Wall Street expects the company to generate 42 cents per share in its second fiscal quarter, on $12.4 billion in revenues.
Investors want an indication that Hewlett Packard Enterprise, which split with consumer-focused PC and printer maker HP (HPQ - Get Report) last November, is making progress on a turnaround. IT enterprise earnings reports so far have been soft. While that indicates a challenging market, it also lowers the bar.
"If I look at Cisco, EMC and Brocade, the same trend appears," said Morningstar analyst Ilya Kundozerov. Cisco, which had a strong quarter overall, had declines in switching and routing. EMC, which is merging with Dell and may face organizational distractions, saw declines, as did Brocade and Juniper. "It was a weak quarter for enterprise infrastructure," he said.
The company's enterprise group, which makes servers, is the company's largest unit, producing $27.9 billion in fiscal year 2015. Enterprise services generated $19.8 billion in 2015, while the company collected $3.5 billion in software sales and another $3.2 billion from leasing, financing and other services.
UBS analyst Steven Milunovich noted that disappointments from its peers "do not create a positive backdrop," in a report.
"IT spending looks weak, but management has been confident, possibly due to improved execution and the turmoil at Dell/EMC," wrote Milunovich, who calls for the company to meet consensus results. Milunovich prefers Cisco and its 3.8% dividend yield to HP Enterprise's yield of 1.4%. "HPE's hardware is becoming a commodity and will likely be hurt as public cloud grows," he suggested.
While Credit Suisse analyst Kulbinder Garcha acknowledges the darkened outlook for IT hardware companies, he suggested that Hewlett Packard Enterprise would benefit from its Industry Standard Servers product line and wireless networking company Aruba, which it acquired for $3 billion last year.
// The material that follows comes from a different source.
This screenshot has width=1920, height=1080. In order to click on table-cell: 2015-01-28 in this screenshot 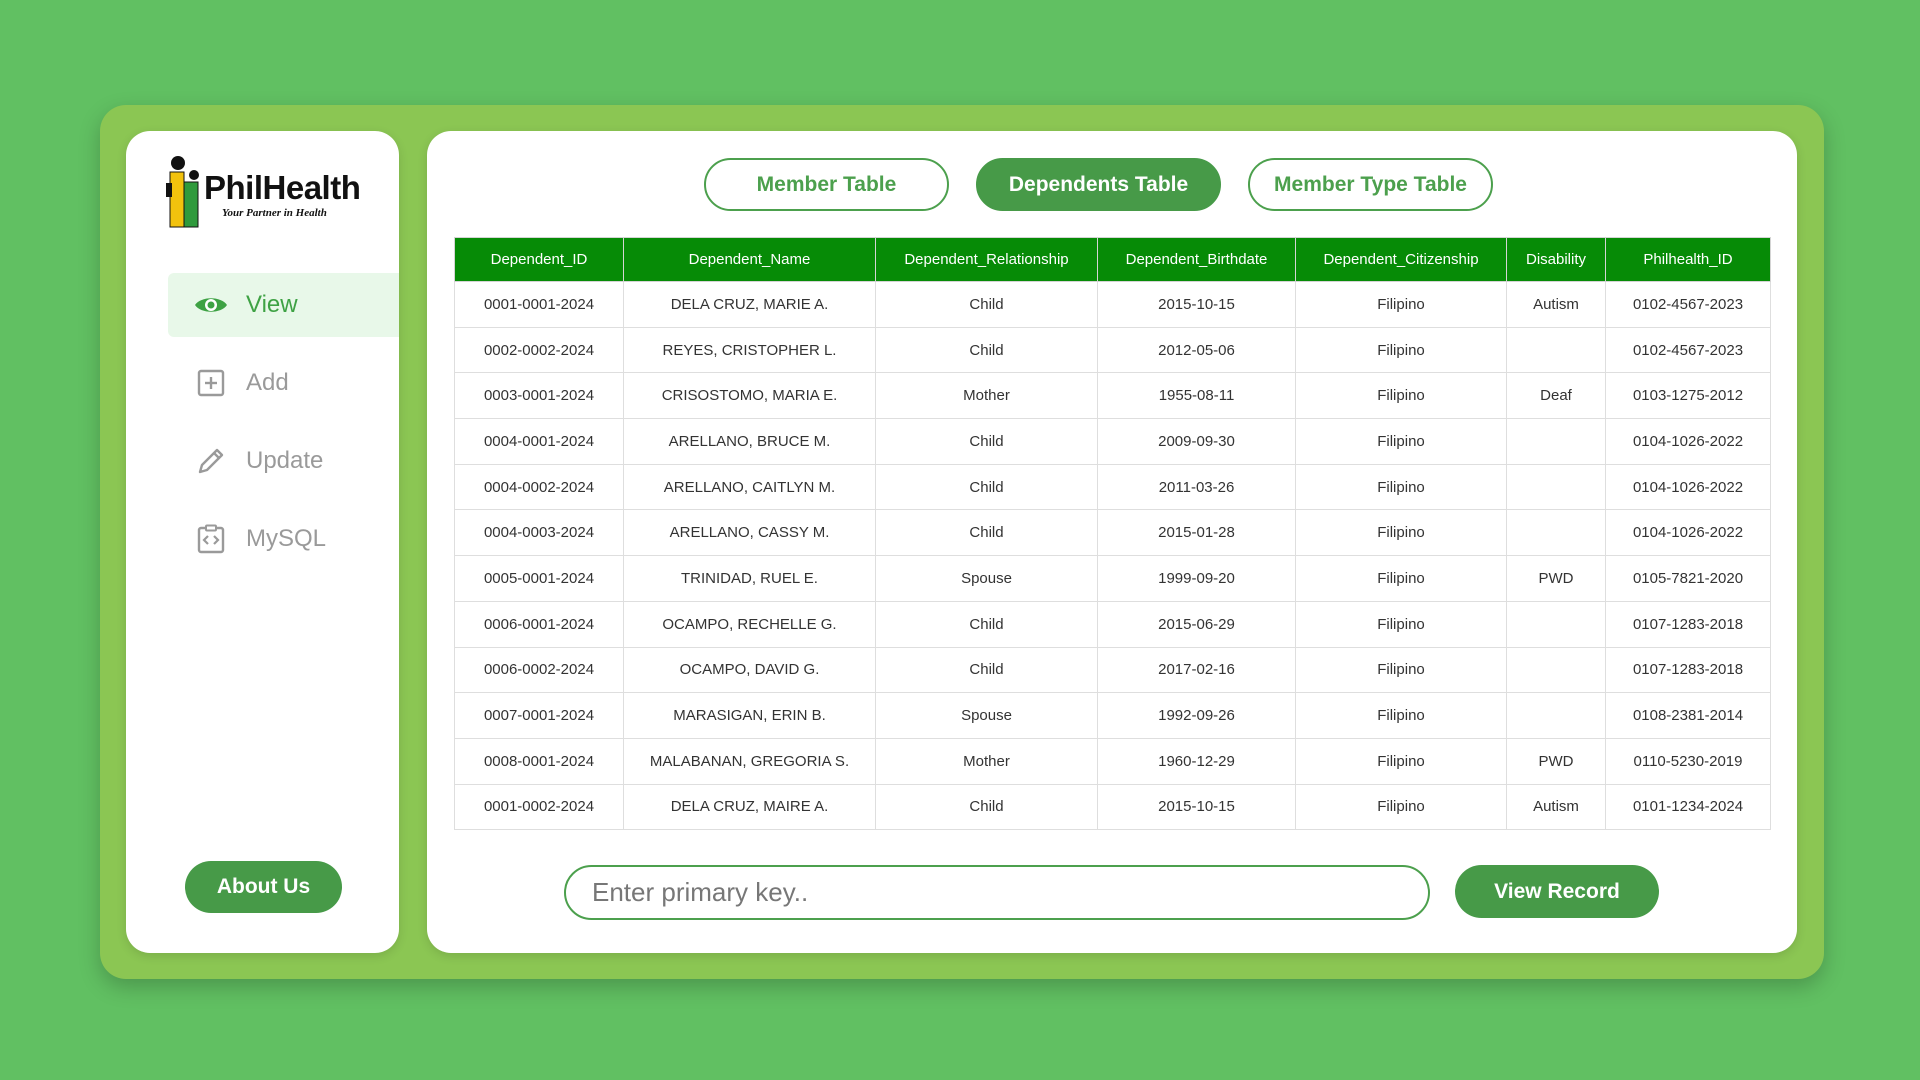, I will do `click(1196, 533)`.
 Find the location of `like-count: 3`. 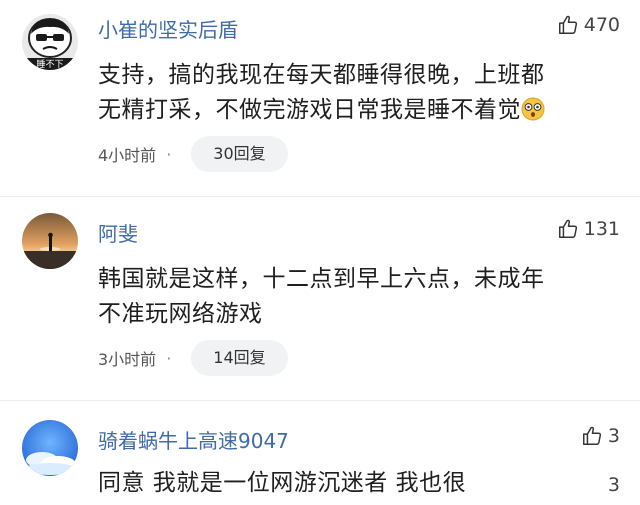

like-count: 3 is located at coordinates (614, 436).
Garcha calls for earnings of 43 cents per share, a penny above forecasts.
When Hewlett Packard Enterprise topped first fiscal quarter estimates by a penny in March, the stock closed up more than 13%.
In morning trading on Tuesday, the company's shares were up 0.6% to $16.17. For the year, the stock is up about 6%.
With the gloomy IT outlook, Maynard Um of Wells Fargo Securities suggested investors could be easily impressed.
"Given our sense that sentiment and expectations are low (many anticipating a miss) amid concern over enterprise IT spending, particularly server growth, ... we believe an in-line quarter and guide would be viewed positively," Um wrote. In the second half of the fiscal year, the analyst expects improved net income, reduced charges from the split and other factors to drive free cash flow.
Following its split, Hewlett Packard Enterprise should be leaner and meaner. That may be easier to achieve, considering some of the the soft competition so far this earnings season.
Investors can see how well the other half of the breakup is proceeding on Thursday, when HP reports.